**The problem**
Hand back, word for word, the lines from the one containing "The width and" to the end of the records, both included, and leave out pictures.

Dataset entries

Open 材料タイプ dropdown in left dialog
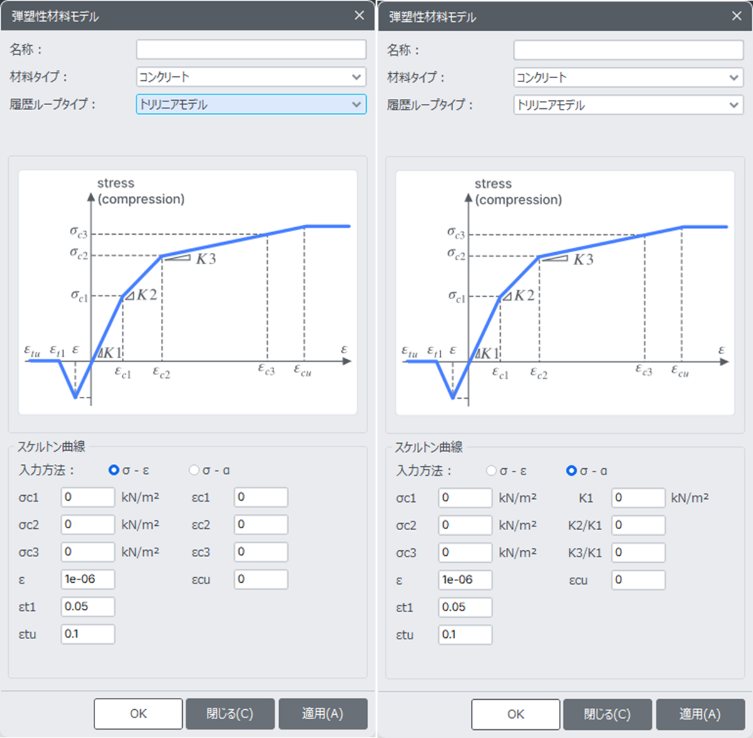The image size is (753, 738). point(251,77)
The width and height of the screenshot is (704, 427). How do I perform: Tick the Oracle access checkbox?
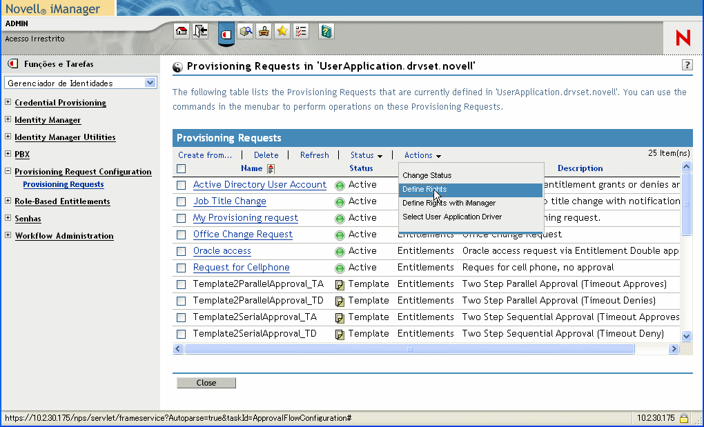181,251
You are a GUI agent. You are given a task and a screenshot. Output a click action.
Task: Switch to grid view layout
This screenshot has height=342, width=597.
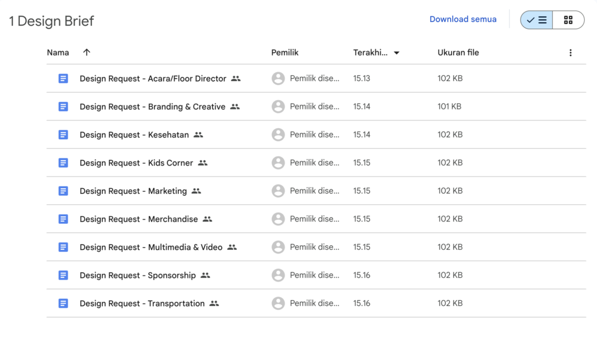568,20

**Solution for this exercise**
The width and height of the screenshot is (704, 427). How do I perform: Tick the Oracle access checkbox?
181,251
You are a GUI agent. You are given a task and a screenshot. Output a click action.
Task: Switch to grid view layout
This screenshot has height=342, width=597.
568,20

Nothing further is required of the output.